There are receptors in the brain called nicotinic acetylcholine receptors. When a person smokes, the nicotine inhaled attaches to these receptors. The receptors then send a chemical message to release dopamine, a brain chemical that causes a person to feel pleasure, thus making the person want to continue smoking. The burst of pleasure fades within minutes, which leads the person to smoke more. This is what can lead to nicotine addiction.
Stop-smoking pills such as varenicline tartrate latch onto the nicotinic acetylcholine receptors and interact with them in two ways. First, they activate the receptors but to a lower degree than nicotine. Without smoking, the person still gets a slight feeling of relaxation, which can lessen the effects of nicotine withdrawal. The person also does not have a direct association between inhaling the cigarette and the feeling of pleasure.
Second, stop-smoking pills block the receptors from responding fully; when the person smokes, the pleasurable sensations they anticipate do not come. The experience of smoking is no longer as satisfying for many users. This lack of joy can decrease stop-smoking pill users’ desire to smoke, thus making it easier for them to quit.
Chantix can be combined with an overall smoking cessation program that includes counseling and support, but it is not to be taken while using nicotine patches or gum.

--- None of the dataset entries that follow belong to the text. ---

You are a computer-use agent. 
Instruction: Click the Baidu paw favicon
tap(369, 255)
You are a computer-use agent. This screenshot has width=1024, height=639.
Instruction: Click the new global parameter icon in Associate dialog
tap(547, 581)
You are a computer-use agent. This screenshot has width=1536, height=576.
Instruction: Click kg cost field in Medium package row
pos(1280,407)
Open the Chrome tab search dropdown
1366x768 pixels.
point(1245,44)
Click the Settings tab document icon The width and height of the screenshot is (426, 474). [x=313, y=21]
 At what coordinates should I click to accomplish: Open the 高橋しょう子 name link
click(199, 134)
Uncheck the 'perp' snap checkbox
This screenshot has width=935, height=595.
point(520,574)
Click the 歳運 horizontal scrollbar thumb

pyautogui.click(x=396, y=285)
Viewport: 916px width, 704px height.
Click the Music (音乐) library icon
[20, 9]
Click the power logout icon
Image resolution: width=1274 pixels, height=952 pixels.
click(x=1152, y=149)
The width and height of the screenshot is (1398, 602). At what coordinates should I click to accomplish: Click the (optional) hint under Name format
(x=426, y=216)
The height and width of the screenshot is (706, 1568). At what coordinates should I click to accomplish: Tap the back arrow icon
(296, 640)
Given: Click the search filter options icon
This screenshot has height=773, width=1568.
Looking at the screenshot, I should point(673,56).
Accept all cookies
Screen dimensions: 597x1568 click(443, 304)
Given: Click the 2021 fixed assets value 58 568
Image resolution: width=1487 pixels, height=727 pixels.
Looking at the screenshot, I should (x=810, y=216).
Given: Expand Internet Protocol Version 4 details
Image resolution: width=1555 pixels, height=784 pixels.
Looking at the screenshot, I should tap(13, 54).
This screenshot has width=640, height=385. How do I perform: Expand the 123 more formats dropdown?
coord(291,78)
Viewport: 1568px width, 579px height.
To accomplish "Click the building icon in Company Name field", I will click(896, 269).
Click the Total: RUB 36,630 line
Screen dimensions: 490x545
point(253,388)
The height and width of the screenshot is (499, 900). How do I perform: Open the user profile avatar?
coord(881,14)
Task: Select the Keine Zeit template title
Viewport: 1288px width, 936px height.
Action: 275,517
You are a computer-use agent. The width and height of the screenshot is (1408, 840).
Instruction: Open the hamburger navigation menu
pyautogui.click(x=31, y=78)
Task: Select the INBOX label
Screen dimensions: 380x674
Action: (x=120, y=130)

Insulin, asthma medications and blood thinners may work differently when taken with varenicline tartrate. Common side effects include dry mouth, intense and strange dreams, constipation, and nausea. The use of Chantix has been linked to suicide attempts, suicidal thoughts, increased depression, hostile behavior, aggression, manic thoughts, anxiety, anger, paranoia and hallucinations in some patients. People who experience this type of reaction should stop taking the medication and talk to a medical professional.
Stop smoking gum works by releasing small amounts of nicotine in a person’s bloodstream to help reduce the cravings he has for cigarettes while he attempts to quit smoking. At first, a person chews the gum at frequent intervals in order to keep comfortable levels of nicotine in his body and avoid withdrawal symptoms. Gradually, however, the periods between doses of stop-smoking gum are extended in an effort to wean a cigarette smoker off of nicotine. In time, a person may have far fewer nicotine cravings and may no longer need either the stop-smoking gum or cigarettes.
When a person uses stop-smoking gum, it’s not meant to be a replacement for cigarette smoking. Instead, it is supposed to help a person quit smoking by controlling his cravings. The cravings a person feels when he quits smoking are usually not for the tobacco in the cigarette but instead for an addictive chemical substance called nicotine. Stop-smoking gum contains lower levels of nicotine than cigarettes do, but this amount is usually enough to help control cravings and withdrawal symptoms, such as irritability, restlessness, anger, and anxiousness. Essentially, this type of gum helps make quitting smoking easier.
When a person chews stop-smoking gum, nicotine in the gum is released and travels to the person’s bloodstream. It travels through the lining of a person’s mouth rather than through the digestive system. The gum may also prove satisfying for some people who miss the feel of holding a cigarette between their lips. It gives them a way to occupy their mouths.
In many cases, a person who is trying to quit smoking with stop-smoking gum starts off by chewing a piece of gum every one to two hours. Within several weeks, he may be able to cut back to chewing a piece of gum every two to three hours. After about three months, many people are able to cut back to chewing a piece of gum every four to eight hours. With enough time, their cravings for nicotine may be reduced enough that they do not need the gum or cigarettes.
There is a particular way to use nicotine gum in an effort to quit smoking. Usually, a person chews the gum in order to release its nicotine content but then allows the chewing gum to rest close to his cheek, between his cheek and his gum tissue. This is called "parking," and it positions the gum well for absorption of the nicotine through the lining of the mouth.